Exercise goal:
Exactly the lines from the one containing "How do I perform: Open" through the final line of the listing are to be retyped, and nothing more.

◆ ◆ ◆ ◆ ◆ ◆ ◆

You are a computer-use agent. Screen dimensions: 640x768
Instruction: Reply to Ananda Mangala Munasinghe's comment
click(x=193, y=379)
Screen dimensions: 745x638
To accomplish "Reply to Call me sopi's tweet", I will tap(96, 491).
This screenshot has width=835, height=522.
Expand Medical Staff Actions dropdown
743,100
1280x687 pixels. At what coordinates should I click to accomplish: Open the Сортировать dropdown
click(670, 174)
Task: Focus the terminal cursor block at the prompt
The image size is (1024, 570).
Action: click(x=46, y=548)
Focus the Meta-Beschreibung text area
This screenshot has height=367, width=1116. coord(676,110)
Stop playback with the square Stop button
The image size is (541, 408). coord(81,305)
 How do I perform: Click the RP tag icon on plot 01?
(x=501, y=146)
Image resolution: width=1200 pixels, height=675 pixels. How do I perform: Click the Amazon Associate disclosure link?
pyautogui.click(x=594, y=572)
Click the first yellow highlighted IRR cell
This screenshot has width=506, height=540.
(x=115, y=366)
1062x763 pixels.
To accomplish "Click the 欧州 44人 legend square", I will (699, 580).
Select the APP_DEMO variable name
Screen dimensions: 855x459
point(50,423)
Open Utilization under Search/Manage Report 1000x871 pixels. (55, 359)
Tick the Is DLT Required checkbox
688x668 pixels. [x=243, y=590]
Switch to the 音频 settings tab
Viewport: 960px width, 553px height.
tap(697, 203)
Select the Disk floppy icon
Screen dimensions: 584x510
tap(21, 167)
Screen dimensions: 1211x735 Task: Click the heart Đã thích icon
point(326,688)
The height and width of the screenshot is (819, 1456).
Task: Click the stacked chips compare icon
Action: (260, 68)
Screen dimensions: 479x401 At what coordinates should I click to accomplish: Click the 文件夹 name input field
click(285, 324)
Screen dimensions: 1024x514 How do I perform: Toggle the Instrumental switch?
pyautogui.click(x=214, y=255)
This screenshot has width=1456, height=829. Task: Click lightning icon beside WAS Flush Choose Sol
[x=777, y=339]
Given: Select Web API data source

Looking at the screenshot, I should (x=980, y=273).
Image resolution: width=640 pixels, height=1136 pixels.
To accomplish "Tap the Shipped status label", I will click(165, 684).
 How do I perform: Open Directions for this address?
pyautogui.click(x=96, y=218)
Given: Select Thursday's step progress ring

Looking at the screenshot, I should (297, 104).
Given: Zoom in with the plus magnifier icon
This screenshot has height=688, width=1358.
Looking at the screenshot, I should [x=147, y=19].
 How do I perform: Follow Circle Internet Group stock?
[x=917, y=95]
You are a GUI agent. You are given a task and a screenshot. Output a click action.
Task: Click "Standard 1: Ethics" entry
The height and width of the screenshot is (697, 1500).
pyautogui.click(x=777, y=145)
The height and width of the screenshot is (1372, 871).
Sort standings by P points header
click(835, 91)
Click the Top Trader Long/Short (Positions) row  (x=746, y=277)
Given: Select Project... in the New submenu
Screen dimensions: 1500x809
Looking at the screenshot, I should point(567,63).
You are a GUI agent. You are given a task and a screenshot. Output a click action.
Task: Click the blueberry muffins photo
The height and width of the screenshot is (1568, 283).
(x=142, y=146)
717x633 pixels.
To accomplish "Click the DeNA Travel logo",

◆ ◆ ◆ ◆ ◆ ◆ ◆

Result of this exercise:
 How do I perform: Open Directions for this address?
pyautogui.click(x=96, y=218)
Given: Select Thursday's step progress ring

Looking at the screenshot, I should (297, 104).
Given: Zoom in with the plus magnifier icon
This screenshot has height=688, width=1358.
Looking at the screenshot, I should [x=147, y=19].
 How do I perform: Follow Circle Internet Group stock?
[x=917, y=95]
You are a GUI agent. You are given a task and a screenshot. Output a click action.
Task: Click "Standard 1: Ethics" entry
The height and width of the screenshot is (697, 1500).
pyautogui.click(x=777, y=145)
The height and width of the screenshot is (1372, 871).
Sort standings by P points header
click(835, 91)
Click the Top Trader Long/Short (Positions) row  (x=746, y=277)
Given: Select Project... in the New submenu
Screen dimensions: 1500x809
Looking at the screenshot, I should point(567,63).
You are a GUI agent. You are given a task and a screenshot. Output a click action.
Task: Click the blueberry muffins photo
The height and width of the screenshot is (1568, 283).
(x=142, y=146)
717x633 pixels.
To accomplish "Click the DeNA Travel logo",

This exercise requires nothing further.